A word-for-word copy is needed of the line containing "The image size is (920, 659)." and every line after it through the end of the records below, leaving out all pictures.

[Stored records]
=== Begin Enclosure ===

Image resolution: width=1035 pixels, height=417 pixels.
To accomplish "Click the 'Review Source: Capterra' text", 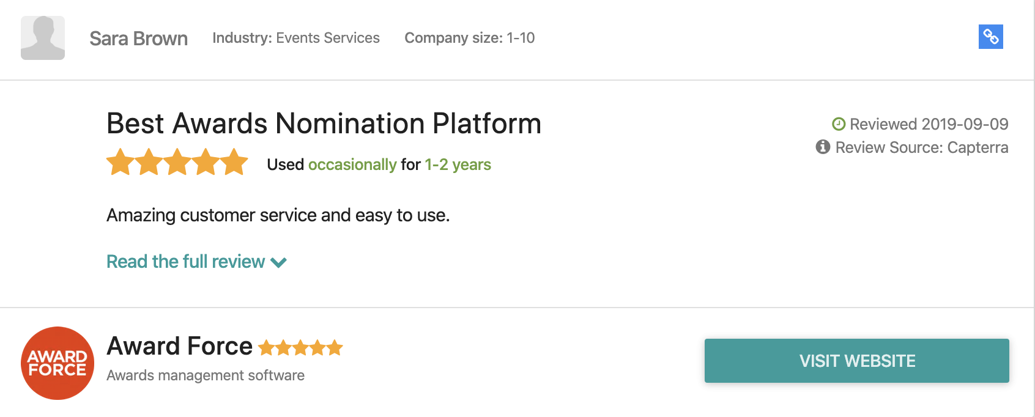I will point(921,147).
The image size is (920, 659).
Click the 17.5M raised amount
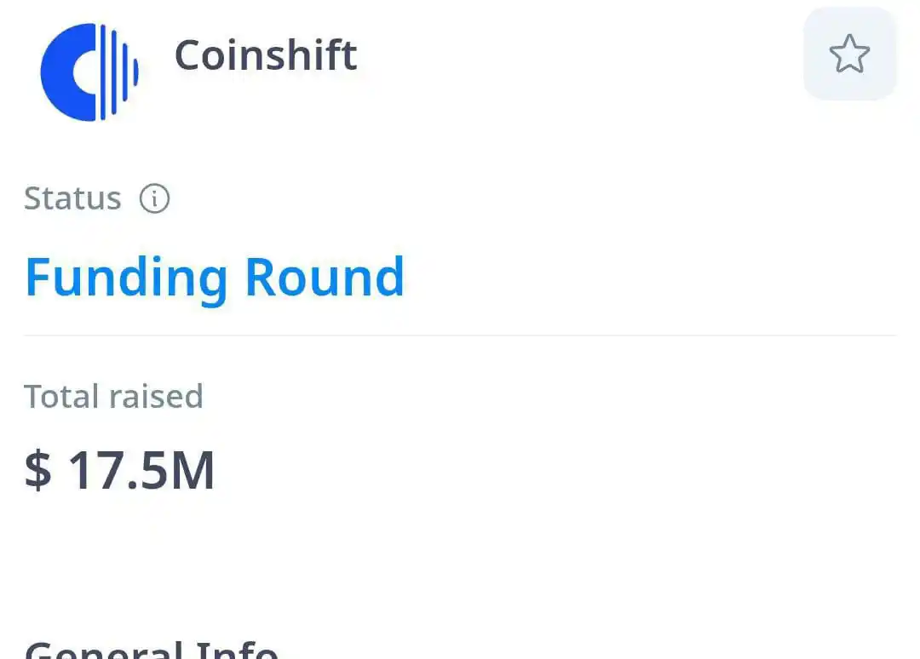point(141,470)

=== End Enclosure ===

▶ _THE ANSWER_:
The image size is (920, 659).
Click the 17.5M raised amount
point(141,470)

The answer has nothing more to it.